I pressed myself against the bark of the tree behind me, and found it reassuringly solid. I crossed my arms protectively in front of me.
"Who the bloody hell are you?" I demanded again. The question this time came out in a croak that sounded frightened even to my ears.
As though not hearing me, he ignored the question, taking his time in the fastening of the frogs down the front of his coat. Only when he finished did he turn his attention to me once more. He bowed sardonically, hand over his heart.
"I am, madam, Jonathan Randall, Esquire, Captain of His Majesty's Eighth Dragoons. At your service, madam."
I broke and ran. My breath rasped in my chest as I tore through the screen of oak and alder, ignoring brambles, nettles, stones, fallen logs, everything in my path. I heard a shout behind me, but was much too panicked to determine its direction.
I fled blindly, branches scratching my face and arms, ankles turning as I stepped in holes and stumbled on rocks. I had no room in my mind for any form of rational thought; I wanted only to get away from him.
A heavy weight struck me hard in the lower back and I pitched forward at full length, landing with a thud that knocked the wind out of me. Rough hands flipped me onto my back, and Captain Jonathan Randall rose to his knees above me. He was breathing heavily and had lost his sword in the chase. He looked disheveled, dirty, and thoroughly annoyed.

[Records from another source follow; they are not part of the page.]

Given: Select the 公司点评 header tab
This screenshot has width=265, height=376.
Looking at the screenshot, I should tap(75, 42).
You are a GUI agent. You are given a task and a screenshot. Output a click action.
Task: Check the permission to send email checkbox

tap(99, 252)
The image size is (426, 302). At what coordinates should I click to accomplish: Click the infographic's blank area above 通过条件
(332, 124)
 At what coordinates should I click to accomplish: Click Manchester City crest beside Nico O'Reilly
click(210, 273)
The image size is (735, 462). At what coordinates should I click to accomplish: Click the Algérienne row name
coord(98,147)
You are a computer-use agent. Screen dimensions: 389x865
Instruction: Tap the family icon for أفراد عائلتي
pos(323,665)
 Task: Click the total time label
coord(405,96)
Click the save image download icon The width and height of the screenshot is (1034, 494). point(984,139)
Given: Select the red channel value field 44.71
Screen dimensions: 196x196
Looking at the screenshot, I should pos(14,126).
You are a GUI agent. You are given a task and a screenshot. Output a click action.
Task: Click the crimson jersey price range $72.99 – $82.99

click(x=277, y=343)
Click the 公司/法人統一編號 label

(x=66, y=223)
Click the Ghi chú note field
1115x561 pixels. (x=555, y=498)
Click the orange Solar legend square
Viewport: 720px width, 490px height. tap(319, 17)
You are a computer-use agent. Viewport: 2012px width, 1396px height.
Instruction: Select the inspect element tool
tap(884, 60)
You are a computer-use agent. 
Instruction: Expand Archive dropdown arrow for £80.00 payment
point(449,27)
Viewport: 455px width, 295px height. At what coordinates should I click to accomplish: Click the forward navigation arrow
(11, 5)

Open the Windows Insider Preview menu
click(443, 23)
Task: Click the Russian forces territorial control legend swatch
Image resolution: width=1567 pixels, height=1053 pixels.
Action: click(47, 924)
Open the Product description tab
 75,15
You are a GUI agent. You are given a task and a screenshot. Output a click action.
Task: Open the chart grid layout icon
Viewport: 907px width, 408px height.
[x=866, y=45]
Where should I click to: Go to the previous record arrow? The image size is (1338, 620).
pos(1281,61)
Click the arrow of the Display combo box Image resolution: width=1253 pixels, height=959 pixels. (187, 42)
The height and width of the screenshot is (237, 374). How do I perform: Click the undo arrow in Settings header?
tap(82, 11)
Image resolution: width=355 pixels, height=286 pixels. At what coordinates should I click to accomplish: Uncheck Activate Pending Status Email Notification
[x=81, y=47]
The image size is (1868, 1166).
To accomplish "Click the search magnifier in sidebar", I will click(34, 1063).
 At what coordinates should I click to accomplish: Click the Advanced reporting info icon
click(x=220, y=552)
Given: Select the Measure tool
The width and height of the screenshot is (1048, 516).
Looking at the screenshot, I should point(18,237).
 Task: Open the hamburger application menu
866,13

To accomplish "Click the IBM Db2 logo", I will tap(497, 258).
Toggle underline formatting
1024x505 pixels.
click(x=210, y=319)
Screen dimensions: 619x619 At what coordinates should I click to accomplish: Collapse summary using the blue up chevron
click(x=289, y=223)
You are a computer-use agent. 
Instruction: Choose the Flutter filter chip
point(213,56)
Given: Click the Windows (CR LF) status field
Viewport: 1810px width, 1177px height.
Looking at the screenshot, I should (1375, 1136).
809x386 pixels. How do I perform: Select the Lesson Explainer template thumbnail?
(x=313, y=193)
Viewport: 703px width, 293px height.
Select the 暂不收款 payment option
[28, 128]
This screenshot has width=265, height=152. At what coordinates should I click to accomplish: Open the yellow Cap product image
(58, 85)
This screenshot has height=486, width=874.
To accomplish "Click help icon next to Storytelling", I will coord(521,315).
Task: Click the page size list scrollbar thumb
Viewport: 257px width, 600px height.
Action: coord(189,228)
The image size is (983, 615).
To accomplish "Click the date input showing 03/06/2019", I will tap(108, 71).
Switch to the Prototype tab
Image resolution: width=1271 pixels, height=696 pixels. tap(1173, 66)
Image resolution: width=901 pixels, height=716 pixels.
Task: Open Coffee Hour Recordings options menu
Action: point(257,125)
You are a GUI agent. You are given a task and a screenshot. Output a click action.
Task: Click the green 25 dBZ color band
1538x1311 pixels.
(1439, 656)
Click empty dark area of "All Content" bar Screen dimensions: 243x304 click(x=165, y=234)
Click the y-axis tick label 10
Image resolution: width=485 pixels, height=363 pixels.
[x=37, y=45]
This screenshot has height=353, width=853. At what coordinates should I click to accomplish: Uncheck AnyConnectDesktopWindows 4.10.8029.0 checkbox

"What the devil do you mean by running away like that?" he demanded. A thick lock of dark-brown hair had come loose and curved across his brow, making him look even more disconcertingly like Frank.
He leaned down and grasped me by the arms. Still gasping for breath, I struggled to get free, but succeeded only in dragging him down on top of me.
He lost his balance and collapsed at full length on me, flattening me once more. Surprisingly enough, this seemed to make his annoyance vanish.
"Oh, like that, is it?" he said, with a chuckle. "Well, I'd be most willing to oblige you, Chuckie, but it happens you've chosen a rather inopportune moment." His weight pressed my hips to the ground, and a small rock was digging painfully into the small of my back. I squirmed to dislodge it. He ground his hips hard against mine, and his hands pinned my shoulders to the earth. My mouth fell open in outrage.
"What do you…" I began, but he ducked his head and kissed me, cutting short my expostulations. His tongue thrust into my mouth and explored me with a bold familiarity, roving and plunging, retreating and lunging again. Then, just as suddenly as he had begun, he pulled back.
He patted my cheek. "Quite nice, Chuck. Perhaps later, when I've the leisure to attend to you properly."
I had by this time recovered my breath, and I used it. I screamed directly into his earhole, and he jerked as though I had run a hot wire into it. I took advantage of the movement to get my knee up, and jabbed it into his exposed side, sending him sprawling into the leaf mold.
I scrambled awkwardly to my feet. He rolled expertly, and came up alongside me. I glanced wildly around, looking for a way out, but we were flush up against the foot of one of those towering granite cliffs that jut so abruptly from the soil of the Scottish Highlands. He had caught me at a point where the rock face broke inward, forming a shallow stony box. He blocked the entrance to the declivity, arms spread and braced between the rock walls, an expression of mingled anger and curiosity on his handsome dark face.